GroqはTool Use対応でもSchemaで止まった
Groqのllama-3.1-8b-instantは、公式ページ上ではInput/OutputともTextで、Tool Useにも対応している。それでもAiriから短い自己紹介を送ると、builtIn_emitSparkCommandのJSON Schemaが不正だとして、回答生成前に400で拒否された。

つまり「Llama 3.1 8BがFunction Calling非対応」なのではなく、Airiが作るツールSchemaとGroqの検証規則が合わなかった。
なお、このモデルは検証日には動作していたが、Groqは無料・Developer tierで2026年8月16日の停止予定を告知している。今回の400は停止前に発生したSchemaエラーなので別問題だが、モデル選びでは廃止予定も一緒に見る必要がある。
GitHubで目立つv0.10.2なら違うのかも確認した。モデル一覧、接続確認、問題のSpark Command Schemaに関係するコードはv0.11.3と実質同じだった。実機でv0.10.2へ戻してはいないが、このGroqエラーを直す目的で旧版へ戻る根拠は薄い。新旧よりproviderを変える方が切り分けになる。
503は「使えない」とは別だった
Geminiへ変えた後も、一度だけ503 UNAVAILABLEが出た。合言葉「青いランタン」を受理した直後に「かわよ」と送ったときで、気持ち悪がったのかと思ったが、画面には高需要による一時的なエラーと表示された。
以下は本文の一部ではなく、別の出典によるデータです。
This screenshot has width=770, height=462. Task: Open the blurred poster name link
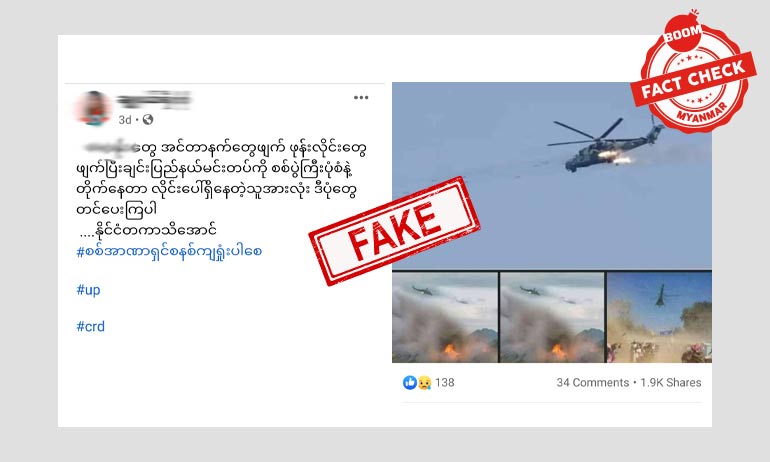click(154, 100)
設定は変えず、そのまま次の個人開発案を送ると成功し、続く雑談も正常に返った。
GroqのSchemaエラーは同じ要求が開始前に毎回止まる恒常的な互換性問題。一方、Geminiの503は同じ設定のまま回復した一時的な混雑だった。モデルが使えるか判断するときは、エラーの番号だけで外さず、同じ条件で再試行して再現するかも見た方がいい。
設定画面やエラーをAIへ相談するときは、APIキーを写さず、画面と症状をそのまま渡して切り分けると話が早い。
再起動後も合言葉は返ってきた
同じ会話の中で「合言葉は青いランタン」と伝え、後から聞くと正答した。さらにAiriを通常終了し、起動し直してから尋ねても「青いランタン」と返ってきた。過去の会話履歴も画面に復元されている。
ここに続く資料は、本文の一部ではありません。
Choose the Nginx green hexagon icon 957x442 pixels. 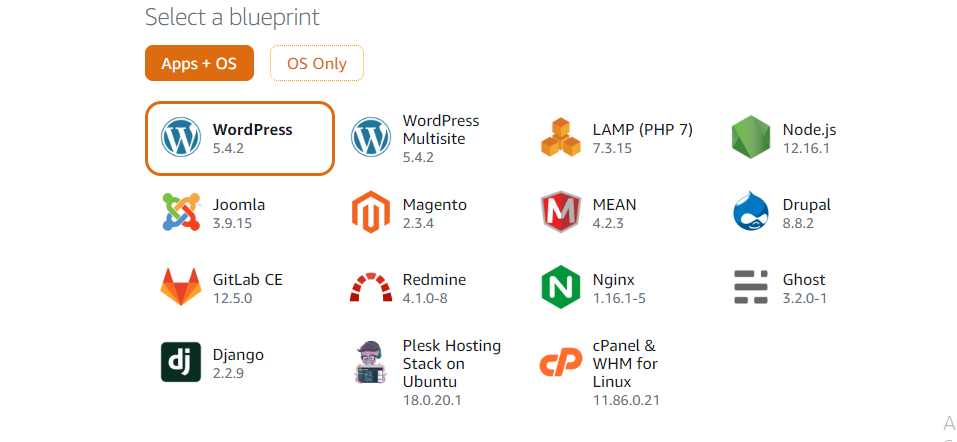(x=560, y=287)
ただし、これをそのまま「長期記憶が使えた」とは書けない。設定の「記憶」ページは開発中・一般未公開と表示された。保存済みチャット履歴が再びモデルへ渡されたのか、別の記憶処理が働いたのかは画面から判別できない。
実測として言えるのは、再起動後に履歴が戻り、その内容を使った返答ができたところまでだ。
音声の選択肢は広いが、日本語の無料構成は未完成
Airiの面白さが出るのは音声だ。公式リポジトリには、ElevenLabs、Azure Speech、OpenAI互換TTS、ローカルKokoroなど、複数の読み上げ先が並んでいる。画面上でも有料クラウドと無料ローカルを絞り込める。
今回は追加契約なしで試せるKokoro TTSを選んだ。FP32(WebGPU)のモデルは読み込めたが、選べる声はすべてEnglish表記だった。日本語のテスト文を入れると、英語部分だけが正しく読まれ、日本語部分は正しく発音されなかった。
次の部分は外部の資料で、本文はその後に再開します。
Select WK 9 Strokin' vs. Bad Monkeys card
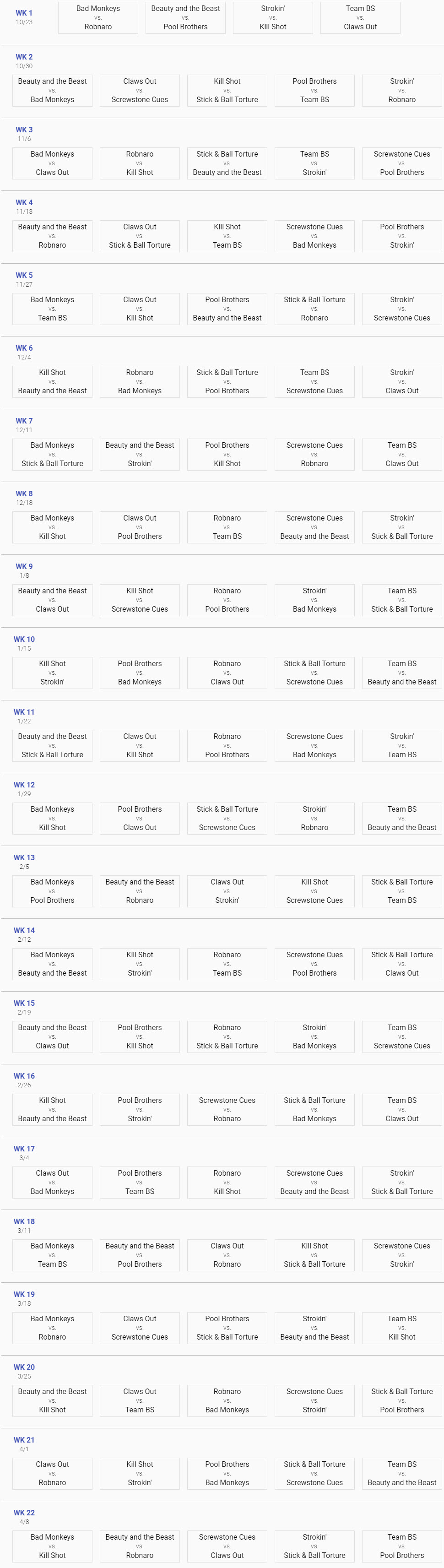Image resolution: width=444 pixels, height=1568 pixels. click(x=314, y=600)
音声認識側も、PricingをFreeへ絞ると「アプリ(ローカル)」の1件だけだった。その公開設定ページは開発中表示で、v0.11.3の画面から選べる無料providerとしては設定を完了できなかった。

Player2には日本語voiceの定義があるが、別アプリを導入してローカルで起動する必要がある。ElevenLabsなどの有料providerも含め、今回は試していない。
したがって「Airiで日本語音声が使えない」ではなく、今回の追加契約なし・配布版の公開UIという範囲では、日本語の音声入力→返答→読み上げを一周できなかったという結果になる。
アイドルで約654MB、チャット中も大差は見えなかった
タスクマネージャーのAIRI (7)集約行では、アイドル時にCPU 7.1%、メモリ653.7MBだった。ディスクは0MB/秒、ネットワークは0Mbps。GPU列は撮れていない。

テキスト応答中も目視では大きく変わらなかった。ただし応答が速く、正確な最大値を撮る前に終わったため、瞬間的なCPUやネットワークの増加は測れていない。
LLMは外部のGeminiなので、チャット部分でローカルGPUを回す構成ではない。それでもキャラクター表示と複数プロセスを含む常駐アプリとして、メモリはそれなりに使う。音声まで組めていない今の状態では、体感は「メモリを食う、見た目つきの生成AI」に近かった。
今回はGeminiの無料枠で収まった
Google AI Studioの28日表示では、Airi専用キーの利用が検証日に約90リクエストあった。グラフから読んだ概数で、正確な回数、入出力トークン、請求額は取得していない。画面上は無料枠と表示されていた。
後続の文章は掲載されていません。